Day 1 - Module 2: Exercises

These exercises are based on the concepts and code presented in Module 2: Working with Multimodal Models (src/02-multimodal-models/).

Exercise 2.1: Describing a Different Image

Goal: Practice using the vision model to analyze a new image and answer a specific question.

Find an image online (e.g., a picture of a cat, a landscape, a famous landmark). Save it to the src/02-multimodal-models/ directory (e.g., as my_image.jpg).
Open the src/02-multimodal-models/inspect-image.py script.
Modify the script to use your new image file:
- Update the filename in the get_image_data_url call (e.g., get_image_data_url("my_image.jpg", "jpg")). Make sure the format ("jpg", "png", etc.) matches your image.
Modify the text part of the user prompt to ask a specific question about your image (e.g., "What is the main animal in this image?", "What time of day does it look like in this picture?", "Describe the building in this image.").
Run the script (python inspect-image.py) and observe the model's description based on your question and image.

Exercise 2.2: Comparing Different Images for Similarities

Goal: Practice using the vision model to compare two different images, focusing on similarities.

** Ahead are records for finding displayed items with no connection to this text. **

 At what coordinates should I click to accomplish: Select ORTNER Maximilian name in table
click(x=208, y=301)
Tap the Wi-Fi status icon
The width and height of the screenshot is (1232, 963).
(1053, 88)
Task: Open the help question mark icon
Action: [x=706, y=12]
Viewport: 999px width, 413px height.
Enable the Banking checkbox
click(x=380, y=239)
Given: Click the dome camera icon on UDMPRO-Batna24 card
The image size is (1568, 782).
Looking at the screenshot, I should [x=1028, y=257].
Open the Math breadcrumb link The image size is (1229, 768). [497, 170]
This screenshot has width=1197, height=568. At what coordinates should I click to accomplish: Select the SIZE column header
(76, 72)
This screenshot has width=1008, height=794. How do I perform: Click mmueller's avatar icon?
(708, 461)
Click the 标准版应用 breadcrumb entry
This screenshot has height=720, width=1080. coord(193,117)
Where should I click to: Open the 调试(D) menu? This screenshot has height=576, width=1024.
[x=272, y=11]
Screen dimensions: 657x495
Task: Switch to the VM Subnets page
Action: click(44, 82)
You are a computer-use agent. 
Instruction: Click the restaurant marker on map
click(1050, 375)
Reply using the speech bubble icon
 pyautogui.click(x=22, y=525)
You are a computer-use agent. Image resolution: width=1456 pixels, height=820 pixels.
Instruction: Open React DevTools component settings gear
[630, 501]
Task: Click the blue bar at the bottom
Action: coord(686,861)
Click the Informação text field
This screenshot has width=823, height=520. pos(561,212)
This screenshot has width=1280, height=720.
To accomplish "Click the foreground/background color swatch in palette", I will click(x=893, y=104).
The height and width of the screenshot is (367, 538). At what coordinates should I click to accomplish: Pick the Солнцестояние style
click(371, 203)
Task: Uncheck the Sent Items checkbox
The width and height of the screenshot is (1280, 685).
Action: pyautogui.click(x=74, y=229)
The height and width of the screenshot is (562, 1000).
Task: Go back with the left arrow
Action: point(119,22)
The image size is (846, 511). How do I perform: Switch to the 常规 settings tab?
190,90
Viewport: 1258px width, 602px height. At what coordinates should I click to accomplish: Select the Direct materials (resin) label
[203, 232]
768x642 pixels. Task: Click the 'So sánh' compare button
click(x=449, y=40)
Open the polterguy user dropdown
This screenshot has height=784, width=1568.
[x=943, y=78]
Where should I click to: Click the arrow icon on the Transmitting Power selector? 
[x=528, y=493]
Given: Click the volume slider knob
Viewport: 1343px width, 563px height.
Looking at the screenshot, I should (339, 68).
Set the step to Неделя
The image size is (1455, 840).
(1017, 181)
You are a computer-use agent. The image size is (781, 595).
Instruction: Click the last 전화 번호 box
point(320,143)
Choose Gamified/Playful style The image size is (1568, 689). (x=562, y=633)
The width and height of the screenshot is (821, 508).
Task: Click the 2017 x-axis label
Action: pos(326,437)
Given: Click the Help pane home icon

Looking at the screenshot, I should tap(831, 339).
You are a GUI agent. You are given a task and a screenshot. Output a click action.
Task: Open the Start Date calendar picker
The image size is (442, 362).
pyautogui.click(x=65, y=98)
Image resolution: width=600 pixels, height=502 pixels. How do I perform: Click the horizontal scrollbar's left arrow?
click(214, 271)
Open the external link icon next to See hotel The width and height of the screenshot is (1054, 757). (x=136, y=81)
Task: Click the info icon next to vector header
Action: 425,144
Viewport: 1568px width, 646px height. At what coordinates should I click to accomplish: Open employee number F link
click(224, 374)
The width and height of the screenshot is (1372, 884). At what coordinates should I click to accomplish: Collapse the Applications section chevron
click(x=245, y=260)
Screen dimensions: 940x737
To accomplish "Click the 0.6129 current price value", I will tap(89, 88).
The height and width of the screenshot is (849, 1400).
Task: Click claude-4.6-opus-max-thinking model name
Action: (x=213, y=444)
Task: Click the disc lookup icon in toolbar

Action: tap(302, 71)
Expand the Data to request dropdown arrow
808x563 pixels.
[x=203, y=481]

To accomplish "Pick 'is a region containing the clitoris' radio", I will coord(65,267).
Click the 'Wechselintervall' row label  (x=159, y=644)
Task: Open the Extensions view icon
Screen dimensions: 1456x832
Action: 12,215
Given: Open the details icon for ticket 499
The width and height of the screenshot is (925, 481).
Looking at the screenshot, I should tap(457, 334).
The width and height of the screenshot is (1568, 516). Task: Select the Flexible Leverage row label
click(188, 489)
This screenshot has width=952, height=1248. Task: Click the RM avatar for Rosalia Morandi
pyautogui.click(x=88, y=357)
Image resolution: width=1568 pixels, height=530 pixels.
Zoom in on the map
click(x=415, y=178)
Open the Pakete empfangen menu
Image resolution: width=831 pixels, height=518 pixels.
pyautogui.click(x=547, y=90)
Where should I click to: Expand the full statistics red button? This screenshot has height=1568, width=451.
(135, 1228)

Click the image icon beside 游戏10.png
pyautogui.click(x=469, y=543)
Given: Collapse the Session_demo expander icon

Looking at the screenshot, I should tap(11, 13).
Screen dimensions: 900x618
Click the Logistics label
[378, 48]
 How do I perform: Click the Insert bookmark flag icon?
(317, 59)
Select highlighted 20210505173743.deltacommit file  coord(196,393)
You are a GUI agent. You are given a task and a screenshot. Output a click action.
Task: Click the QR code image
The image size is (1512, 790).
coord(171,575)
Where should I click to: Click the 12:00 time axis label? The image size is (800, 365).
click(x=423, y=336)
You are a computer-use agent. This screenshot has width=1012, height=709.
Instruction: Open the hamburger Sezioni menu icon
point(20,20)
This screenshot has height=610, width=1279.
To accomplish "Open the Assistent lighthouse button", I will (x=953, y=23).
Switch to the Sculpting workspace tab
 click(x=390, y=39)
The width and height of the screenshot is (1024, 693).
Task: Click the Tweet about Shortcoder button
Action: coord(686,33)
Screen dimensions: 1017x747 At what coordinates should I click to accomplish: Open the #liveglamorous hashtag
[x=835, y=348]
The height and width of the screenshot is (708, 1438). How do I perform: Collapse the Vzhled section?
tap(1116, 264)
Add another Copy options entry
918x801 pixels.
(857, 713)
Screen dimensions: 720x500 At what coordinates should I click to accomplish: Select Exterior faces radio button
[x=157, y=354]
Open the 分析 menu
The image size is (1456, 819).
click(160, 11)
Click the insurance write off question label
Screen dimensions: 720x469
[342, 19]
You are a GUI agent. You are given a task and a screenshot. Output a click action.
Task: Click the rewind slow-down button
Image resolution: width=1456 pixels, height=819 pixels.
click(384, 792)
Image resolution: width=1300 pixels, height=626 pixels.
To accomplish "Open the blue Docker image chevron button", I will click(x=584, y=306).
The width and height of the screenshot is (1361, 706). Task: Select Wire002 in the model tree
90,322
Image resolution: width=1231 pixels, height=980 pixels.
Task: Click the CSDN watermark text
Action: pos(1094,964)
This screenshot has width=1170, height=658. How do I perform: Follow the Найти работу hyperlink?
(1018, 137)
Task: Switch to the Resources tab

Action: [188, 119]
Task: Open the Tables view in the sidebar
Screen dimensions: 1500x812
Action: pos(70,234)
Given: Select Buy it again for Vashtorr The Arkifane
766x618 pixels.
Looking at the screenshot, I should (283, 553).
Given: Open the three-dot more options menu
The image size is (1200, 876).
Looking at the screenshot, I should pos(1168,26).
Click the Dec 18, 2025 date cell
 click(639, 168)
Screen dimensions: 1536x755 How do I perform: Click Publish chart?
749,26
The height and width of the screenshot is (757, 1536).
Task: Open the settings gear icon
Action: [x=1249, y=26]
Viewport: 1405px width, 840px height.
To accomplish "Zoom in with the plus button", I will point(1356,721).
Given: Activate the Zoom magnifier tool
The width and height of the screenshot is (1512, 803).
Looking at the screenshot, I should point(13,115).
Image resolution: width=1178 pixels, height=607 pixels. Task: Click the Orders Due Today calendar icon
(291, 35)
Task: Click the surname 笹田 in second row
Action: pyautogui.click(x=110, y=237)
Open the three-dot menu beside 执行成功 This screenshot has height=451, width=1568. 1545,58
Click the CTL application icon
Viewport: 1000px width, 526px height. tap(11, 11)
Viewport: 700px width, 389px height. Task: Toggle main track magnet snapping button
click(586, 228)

Find two images online that have some similarities but also differences (e.g., two different types of dogs, two different models of cars, two different chairs). Save them to the src/02-multimodal-models/ directory (e.g., image_A.png, image_B.png).
Open the src/02-multimodal-models/compare-images.py script.
Modify the script to use your two new images:
- Update the filenames and formats in the two get_image_data_url calls.
Modify the text part of the user prompt to ask the model to focus on the similarities between the two images (e.g., "Look at these two images. What features do they have in common?").
Run the script (python compare-images.py) and analyze the model's response highlighting the similarities.

Exercise 2.3 (Conceptual): Image Input as a "Tool"

Goal: Think about how multimodal input relates to the concept of tool calling.

Multimodal models can process different types of input, like text and images, simultaneously. This capability can be conceptually compared to having built-in tools for understanding different data modalities, as illustrated below:

Multimodal Agents Concept

Review the tool-calling.py script from Module 1, where an external get_current_time function was defined and called.
Review the inspect-image.py script from Module 2, where an image is provided directly in the prompt using image_url.
Discuss: In the context of inspect-image.py, could you consider the ability to process the image_url as a built-in "tool" of the multimodal model itself? Why or why not?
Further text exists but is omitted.